(Stored items)
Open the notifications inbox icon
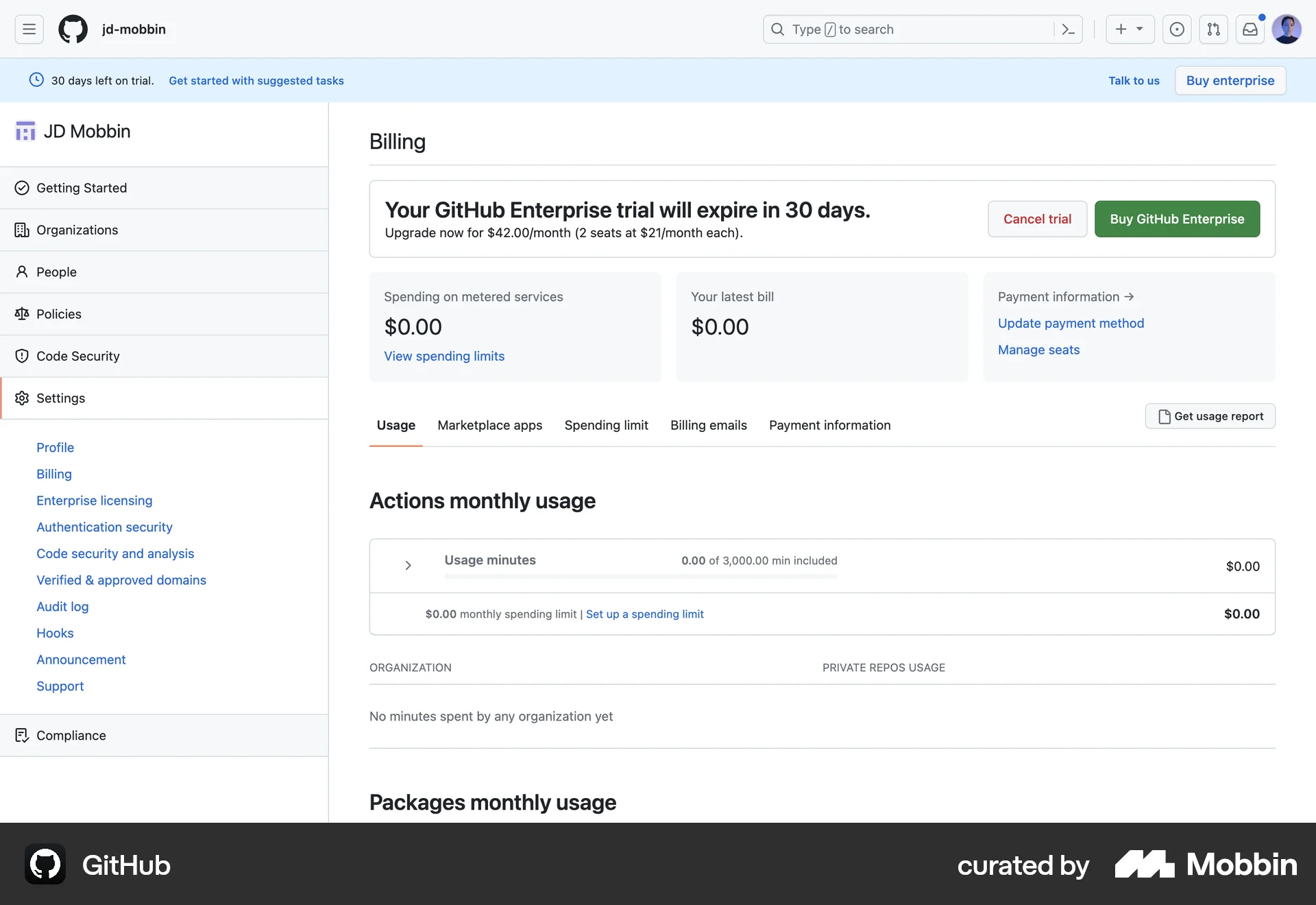 1250,29
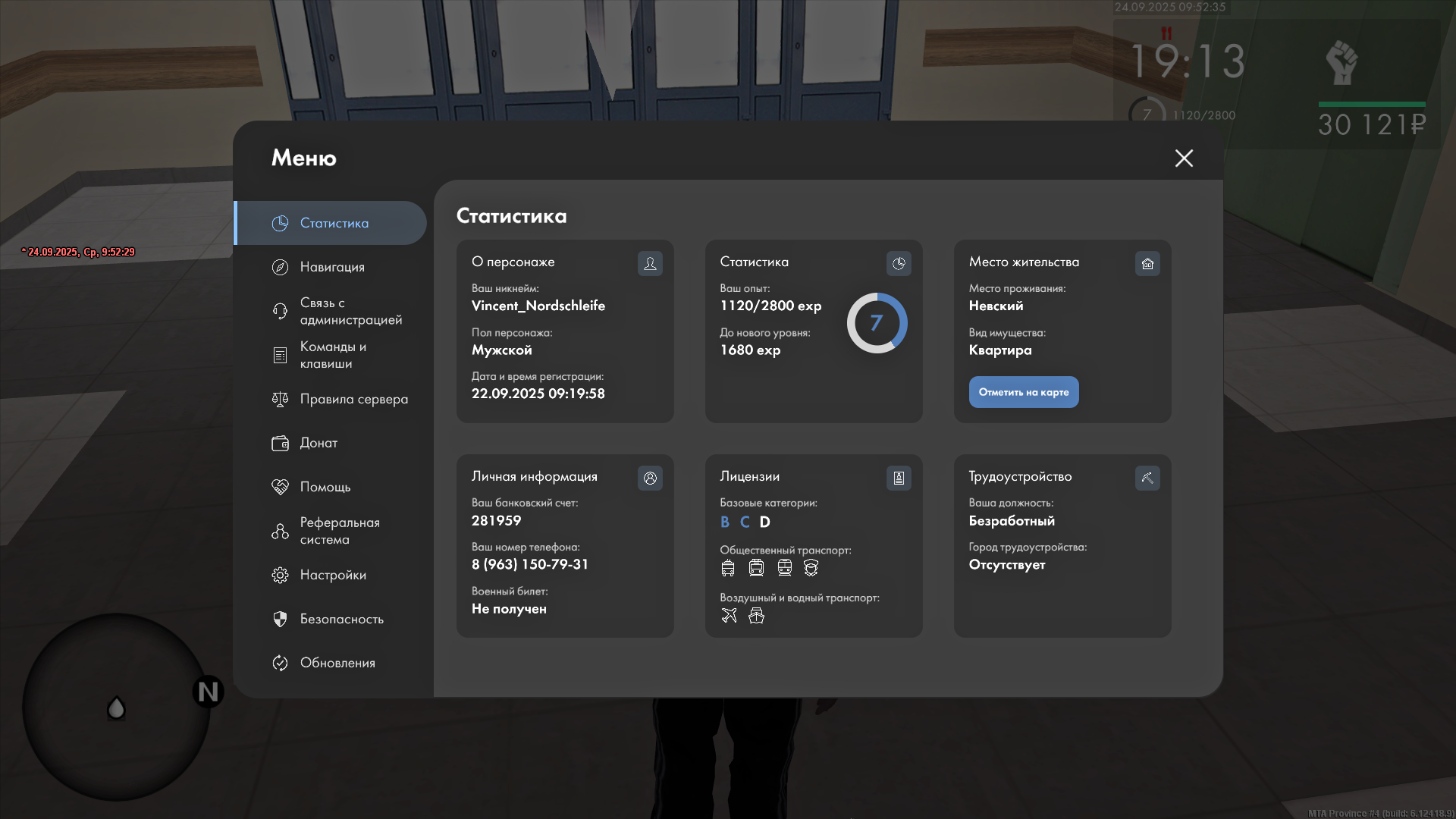Image resolution: width=1456 pixels, height=819 pixels.
Task: Open the Безопасность section
Action: pos(341,619)
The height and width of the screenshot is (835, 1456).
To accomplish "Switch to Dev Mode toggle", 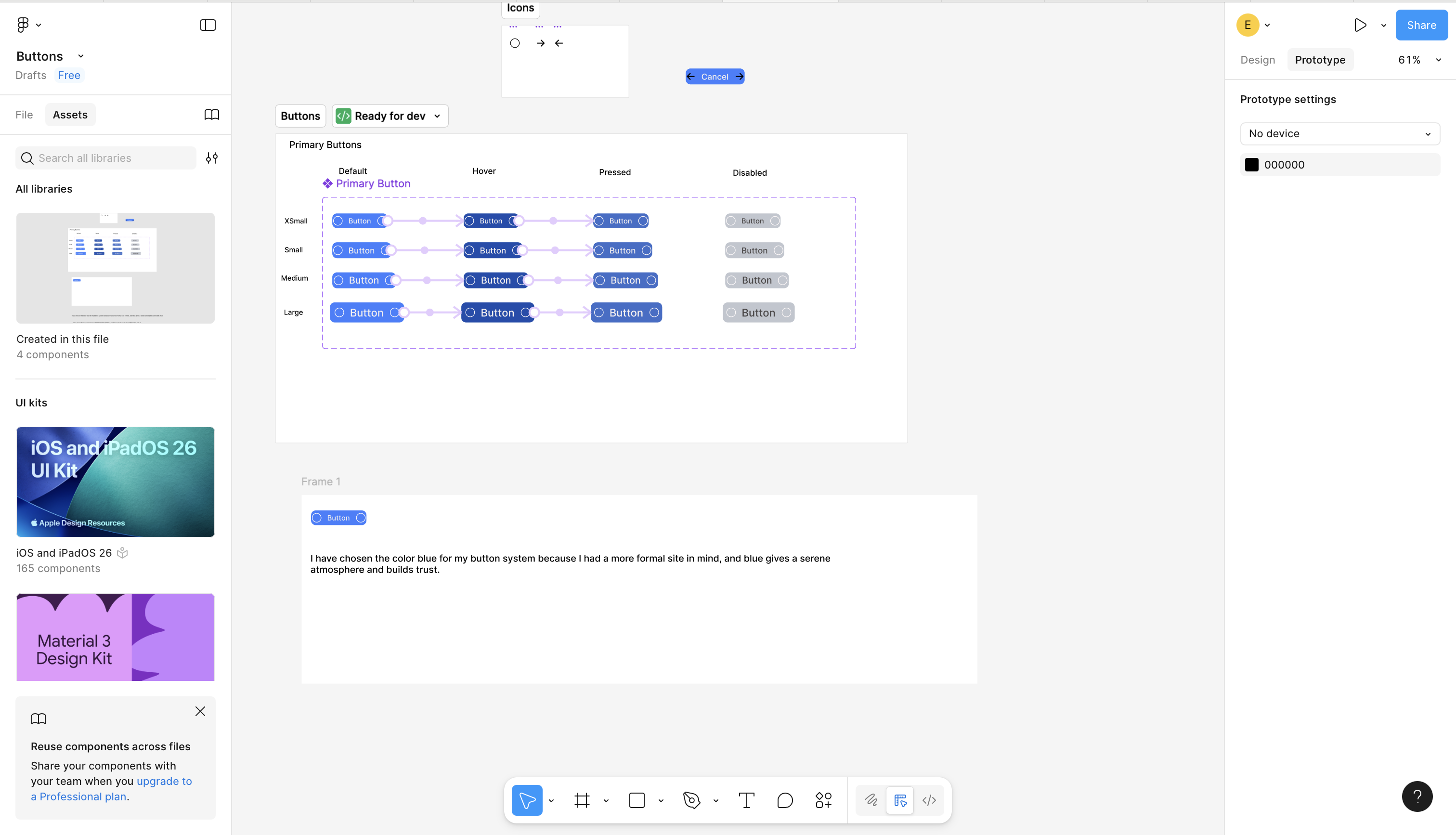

* [TASK STATEMENT] Print every entry above again, exactly as written. Leave the images out.

* [ANSWER SPACE]
Open the notifications inbox icon
 1250,29
Image resolution: width=1456 pixels, height=819 pixels.
Task: Open the Безопасность section
Action: pos(341,619)
The height and width of the screenshot is (835, 1456).
To accomplish "Switch to Dev Mode toggle", 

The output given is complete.